Edit the listing below so that every "Instruction" becomes "Directive", with nothing else altered.
## begin Excerpted records
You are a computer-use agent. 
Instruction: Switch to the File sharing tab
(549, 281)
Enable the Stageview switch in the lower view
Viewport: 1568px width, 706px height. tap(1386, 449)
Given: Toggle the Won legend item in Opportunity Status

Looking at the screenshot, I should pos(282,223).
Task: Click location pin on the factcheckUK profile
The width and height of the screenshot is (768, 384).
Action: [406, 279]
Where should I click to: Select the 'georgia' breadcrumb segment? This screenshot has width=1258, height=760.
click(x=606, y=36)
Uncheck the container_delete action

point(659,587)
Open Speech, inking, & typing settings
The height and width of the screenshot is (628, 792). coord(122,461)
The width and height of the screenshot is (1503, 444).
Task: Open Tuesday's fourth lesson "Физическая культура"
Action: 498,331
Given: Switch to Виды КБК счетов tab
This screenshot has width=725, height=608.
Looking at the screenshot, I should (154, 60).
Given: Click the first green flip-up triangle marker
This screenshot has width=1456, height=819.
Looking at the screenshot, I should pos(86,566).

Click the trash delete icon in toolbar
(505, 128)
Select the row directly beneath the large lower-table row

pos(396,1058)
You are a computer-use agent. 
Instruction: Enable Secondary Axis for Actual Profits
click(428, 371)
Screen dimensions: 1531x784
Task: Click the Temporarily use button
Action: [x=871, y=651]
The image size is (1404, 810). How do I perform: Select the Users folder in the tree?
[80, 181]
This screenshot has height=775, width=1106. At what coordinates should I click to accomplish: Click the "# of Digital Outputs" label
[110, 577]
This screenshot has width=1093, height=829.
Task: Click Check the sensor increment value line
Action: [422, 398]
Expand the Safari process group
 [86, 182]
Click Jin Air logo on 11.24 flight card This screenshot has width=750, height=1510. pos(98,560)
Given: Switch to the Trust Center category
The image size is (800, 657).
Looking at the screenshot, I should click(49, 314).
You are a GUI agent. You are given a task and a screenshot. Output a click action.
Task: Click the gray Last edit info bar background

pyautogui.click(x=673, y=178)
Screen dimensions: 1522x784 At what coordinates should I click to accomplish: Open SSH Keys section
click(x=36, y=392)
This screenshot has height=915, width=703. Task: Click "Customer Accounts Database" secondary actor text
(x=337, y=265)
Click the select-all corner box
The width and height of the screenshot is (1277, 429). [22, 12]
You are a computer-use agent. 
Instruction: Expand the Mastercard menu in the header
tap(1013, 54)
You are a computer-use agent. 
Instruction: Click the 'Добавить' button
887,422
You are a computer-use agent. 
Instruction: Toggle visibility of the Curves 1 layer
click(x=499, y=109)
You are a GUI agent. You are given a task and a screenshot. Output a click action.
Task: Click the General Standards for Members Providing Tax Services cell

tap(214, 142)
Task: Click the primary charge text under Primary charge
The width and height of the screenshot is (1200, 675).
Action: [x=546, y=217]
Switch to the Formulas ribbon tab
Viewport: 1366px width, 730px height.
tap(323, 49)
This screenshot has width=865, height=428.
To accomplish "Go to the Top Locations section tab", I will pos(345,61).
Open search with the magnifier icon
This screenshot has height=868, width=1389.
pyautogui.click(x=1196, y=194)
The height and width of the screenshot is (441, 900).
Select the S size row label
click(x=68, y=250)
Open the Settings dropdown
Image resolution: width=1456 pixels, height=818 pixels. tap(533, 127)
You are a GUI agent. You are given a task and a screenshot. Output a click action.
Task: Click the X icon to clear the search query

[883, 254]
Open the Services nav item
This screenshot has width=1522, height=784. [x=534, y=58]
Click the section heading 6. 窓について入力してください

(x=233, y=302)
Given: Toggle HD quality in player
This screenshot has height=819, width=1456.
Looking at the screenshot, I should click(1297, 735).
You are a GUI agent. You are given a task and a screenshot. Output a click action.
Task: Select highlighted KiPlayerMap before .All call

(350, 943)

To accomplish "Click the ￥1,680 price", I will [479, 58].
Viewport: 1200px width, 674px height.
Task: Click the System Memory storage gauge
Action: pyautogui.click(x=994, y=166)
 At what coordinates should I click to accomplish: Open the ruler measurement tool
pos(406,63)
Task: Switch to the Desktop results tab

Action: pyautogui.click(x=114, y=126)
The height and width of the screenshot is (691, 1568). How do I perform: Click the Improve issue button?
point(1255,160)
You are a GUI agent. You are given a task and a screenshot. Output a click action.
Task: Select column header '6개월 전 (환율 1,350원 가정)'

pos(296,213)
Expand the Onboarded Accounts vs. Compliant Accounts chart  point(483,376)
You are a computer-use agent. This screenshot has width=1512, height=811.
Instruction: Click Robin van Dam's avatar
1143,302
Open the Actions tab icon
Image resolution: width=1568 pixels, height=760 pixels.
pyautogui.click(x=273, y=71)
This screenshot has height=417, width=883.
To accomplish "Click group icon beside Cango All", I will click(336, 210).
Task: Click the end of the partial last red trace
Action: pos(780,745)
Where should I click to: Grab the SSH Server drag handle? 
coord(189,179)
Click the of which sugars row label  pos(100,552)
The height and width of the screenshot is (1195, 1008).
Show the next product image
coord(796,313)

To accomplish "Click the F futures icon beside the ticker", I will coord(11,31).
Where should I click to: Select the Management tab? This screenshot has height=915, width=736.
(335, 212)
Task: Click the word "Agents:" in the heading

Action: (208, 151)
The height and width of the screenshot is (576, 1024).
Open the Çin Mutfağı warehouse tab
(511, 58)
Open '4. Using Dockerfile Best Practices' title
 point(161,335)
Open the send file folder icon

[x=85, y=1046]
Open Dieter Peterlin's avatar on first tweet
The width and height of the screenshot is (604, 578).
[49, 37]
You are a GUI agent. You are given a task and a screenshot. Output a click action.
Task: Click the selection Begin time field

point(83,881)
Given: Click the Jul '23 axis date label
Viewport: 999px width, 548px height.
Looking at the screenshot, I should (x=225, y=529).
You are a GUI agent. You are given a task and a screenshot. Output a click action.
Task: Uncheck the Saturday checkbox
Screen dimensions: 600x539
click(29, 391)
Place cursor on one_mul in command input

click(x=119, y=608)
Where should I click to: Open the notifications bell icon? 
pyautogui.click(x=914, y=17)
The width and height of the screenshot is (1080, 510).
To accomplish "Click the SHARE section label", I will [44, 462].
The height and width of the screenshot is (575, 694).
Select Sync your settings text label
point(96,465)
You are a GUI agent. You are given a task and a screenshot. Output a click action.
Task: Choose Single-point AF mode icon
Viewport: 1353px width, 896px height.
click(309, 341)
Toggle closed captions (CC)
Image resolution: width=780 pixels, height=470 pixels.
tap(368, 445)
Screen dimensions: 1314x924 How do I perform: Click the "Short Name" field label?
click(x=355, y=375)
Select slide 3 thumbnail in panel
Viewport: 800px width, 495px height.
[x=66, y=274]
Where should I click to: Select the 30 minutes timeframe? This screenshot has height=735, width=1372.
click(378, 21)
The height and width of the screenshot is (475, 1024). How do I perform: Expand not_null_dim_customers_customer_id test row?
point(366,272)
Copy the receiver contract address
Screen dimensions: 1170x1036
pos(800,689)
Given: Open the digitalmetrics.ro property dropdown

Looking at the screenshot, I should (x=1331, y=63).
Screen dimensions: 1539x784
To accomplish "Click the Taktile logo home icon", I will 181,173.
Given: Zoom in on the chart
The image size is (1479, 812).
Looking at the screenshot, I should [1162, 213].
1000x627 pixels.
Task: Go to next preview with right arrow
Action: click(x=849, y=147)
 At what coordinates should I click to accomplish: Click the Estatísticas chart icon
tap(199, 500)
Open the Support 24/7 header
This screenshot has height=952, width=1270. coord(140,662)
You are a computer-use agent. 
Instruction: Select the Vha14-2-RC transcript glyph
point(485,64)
## end Excerpted records
> **Correct result**:
You are a computer-use agent. 
Directive: Switch to the File sharing tab
(549, 281)
Enable the Stageview switch in the lower view
Viewport: 1568px width, 706px height. tap(1386, 449)
Given: Toggle the Won legend item in Opportunity Status

Looking at the screenshot, I should pos(282,223).
Task: Click location pin on the factcheckUK profile
The width and height of the screenshot is (768, 384).
Action: [406, 279]
Where should I click to: Select the 'georgia' breadcrumb segment? This screenshot has width=1258, height=760.
click(x=606, y=36)
Uncheck the container_delete action

point(659,587)
Open Speech, inking, & typing settings
The height and width of the screenshot is (628, 792). coord(122,461)
The width and height of the screenshot is (1503, 444).
Task: Open Tuesday's fourth lesson "Физическая культура"
Action: 498,331
Given: Switch to Виды КБК счетов tab
This screenshot has width=725, height=608.
Looking at the screenshot, I should (154, 60).
Given: Click the first green flip-up triangle marker
This screenshot has width=1456, height=819.
Looking at the screenshot, I should pos(86,566).

Click the trash delete icon in toolbar
(505, 128)
Select the row directly beneath the large lower-table row

pos(396,1058)
You are a computer-use agent. 
Directive: Enable Secondary Axis for Actual Profits
click(428, 371)
Screen dimensions: 1531x784
Task: Click the Temporarily use button
Action: [x=871, y=651]
The image size is (1404, 810). How do I perform: Select the Users folder in the tree?
[80, 181]
This screenshot has height=775, width=1106. At what coordinates should I click to accomplish: Click the "# of Digital Outputs" label
[110, 577]
This screenshot has width=1093, height=829.
Task: Click Check the sensor increment value line
Action: [422, 398]
Expand the Safari process group
 [86, 182]
Click Jin Air logo on 11.24 flight card This screenshot has width=750, height=1510. pos(98,560)
Given: Switch to the Trust Center category
The image size is (800, 657).
Looking at the screenshot, I should click(49, 314).
You are a GUI agent. You are given a task and a screenshot. Output a click action.
Task: Click the gray Last edit info bar background

pyautogui.click(x=673, y=178)
Screen dimensions: 1522x784 At what coordinates should I click to accomplish: Open SSH Keys section
click(x=36, y=392)
This screenshot has height=915, width=703. Task: Click "Customer Accounts Database" secondary actor text
(x=337, y=265)
Click the select-all corner box
The width and height of the screenshot is (1277, 429). [22, 12]
You are a computer-use agent. 
Directive: Expand the Mastercard menu in the header
tap(1013, 54)
You are a computer-use agent. 
Directive: Click the 'Добавить' button
887,422
You are a computer-use agent. 
Directive: Toggle visibility of the Curves 1 layer
click(x=499, y=109)
You are a GUI agent. You are given a task and a screenshot. Output a click action.
Task: Click the General Standards for Members Providing Tax Services cell

tap(214, 142)
Task: Click the primary charge text under Primary charge
The width and height of the screenshot is (1200, 675).
Action: [x=546, y=217]
Switch to the Formulas ribbon tab
Viewport: 1366px width, 730px height.
tap(323, 49)
This screenshot has width=865, height=428.
To accomplish "Go to the Top Locations section tab", I will pos(345,61).
Open search with the magnifier icon
This screenshot has height=868, width=1389.
pyautogui.click(x=1196, y=194)
The height and width of the screenshot is (441, 900).
Select the S size row label
click(x=68, y=250)
Open the Settings dropdown
Image resolution: width=1456 pixels, height=818 pixels. tap(533, 127)
You are a GUI agent. You are given a task and a screenshot. Output a click action.
Task: Click the X icon to clear the search query

[883, 254]
Open the Services nav item
This screenshot has width=1522, height=784. [x=534, y=58]
Click the section heading 6. 窓について入力してください

(x=233, y=302)
Given: Toggle HD quality in player
This screenshot has height=819, width=1456.
Looking at the screenshot, I should click(1297, 735).
You are a GUI agent. You are given a task and a screenshot. Output a click action.
Task: Select highlighted KiPlayerMap before .All call

(350, 943)

To accomplish "Click the ￥1,680 price", I will [479, 58].
Viewport: 1200px width, 674px height.
Task: Click the System Memory storage gauge
Action: pyautogui.click(x=994, y=166)
 At what coordinates should I click to accomplish: Open the ruler measurement tool
pos(406,63)
Task: Switch to the Desktop results tab

Action: pyautogui.click(x=114, y=126)
The height and width of the screenshot is (691, 1568). How do I perform: Click the Improve issue button?
point(1255,160)
You are a GUI agent. You are given a task and a screenshot. Output a click action.
Task: Select column header '6개월 전 (환율 1,350원 가정)'

pos(296,213)
Expand the Onboarded Accounts vs. Compliant Accounts chart  point(483,376)
You are a computer-use agent. This screenshot has width=1512, height=811.
Directive: Click Robin van Dam's avatar
1143,302
Open the Actions tab icon
Image resolution: width=1568 pixels, height=760 pixels.
pyautogui.click(x=273, y=71)
This screenshot has height=417, width=883.
To accomplish "Click group icon beside Cango All", I will click(336, 210).
Task: Click the end of the partial last red trace
Action: pos(780,745)
Where should I click to: Grab the SSH Server drag handle? 
coord(189,179)
Click the of which sugars row label  pos(100,552)
The height and width of the screenshot is (1195, 1008).
Show the next product image
coord(796,313)

To accomplish "Click the F futures icon beside the ticker", I will coord(11,31).
Where should I click to: Select the Management tab? This screenshot has height=915, width=736.
(335, 212)
Task: Click the word "Agents:" in the heading

Action: (208, 151)
The height and width of the screenshot is (576, 1024).
Open the Çin Mutfağı warehouse tab
(511, 58)
Open '4. Using Dockerfile Best Practices' title
 point(161,335)
Open the send file folder icon

[x=85, y=1046]
Open Dieter Peterlin's avatar on first tweet
The width and height of the screenshot is (604, 578).
[49, 37]
You are a GUI agent. You are given a task and a screenshot. Output a click action.
Task: Click the selection Begin time field

point(83,881)
Given: Click the Jul '23 axis date label
Viewport: 999px width, 548px height.
Looking at the screenshot, I should (x=225, y=529).
You are a GUI agent. You are given a task and a screenshot. Output a click action.
Task: Uncheck the Saturday checkbox
Screen dimensions: 600x539
click(29, 391)
Place cursor on one_mul in command input

click(x=119, y=608)
Where should I click to: Open the notifications bell icon? 
pyautogui.click(x=914, y=17)
The width and height of the screenshot is (1080, 510).
To accomplish "Click the SHARE section label", I will [44, 462].
The height and width of the screenshot is (575, 694).
Select Sync your settings text label
point(96,465)
You are a GUI agent. You are given a task and a screenshot. Output a click action.
Task: Choose Single-point AF mode icon
Viewport: 1353px width, 896px height.
click(309, 341)
Toggle closed captions (CC)
Image resolution: width=780 pixels, height=470 pixels.
tap(368, 445)
Screen dimensions: 1314x924 How do I perform: Click the "Short Name" field label?
click(x=355, y=375)
Select slide 3 thumbnail in panel
Viewport: 800px width, 495px height.
[x=66, y=274]
Where should I click to: Select the 30 minutes timeframe? This screenshot has height=735, width=1372.
click(378, 21)
The height and width of the screenshot is (475, 1024). How do I perform: Expand not_null_dim_customers_customer_id test row?
point(366,272)
Copy the receiver contract address
Screen dimensions: 1170x1036
pos(800,689)
Given: Open the digitalmetrics.ro property dropdown

Looking at the screenshot, I should (x=1331, y=63).
Screen dimensions: 1539x784
To accomplish "Click the Taktile logo home icon", I will 181,173.
Given: Zoom in on the chart
The image size is (1479, 812).
Looking at the screenshot, I should [1162, 213].
1000x627 pixels.
Task: Go to next preview with right arrow
Action: click(x=849, y=147)
 At what coordinates should I click to accomplish: Click the Estatísticas chart icon
tap(199, 500)
Open the Support 24/7 header
This screenshot has height=952, width=1270. coord(140,662)
You are a computer-use agent. 
Directive: Select the Vha14-2-RC transcript glyph
point(485,64)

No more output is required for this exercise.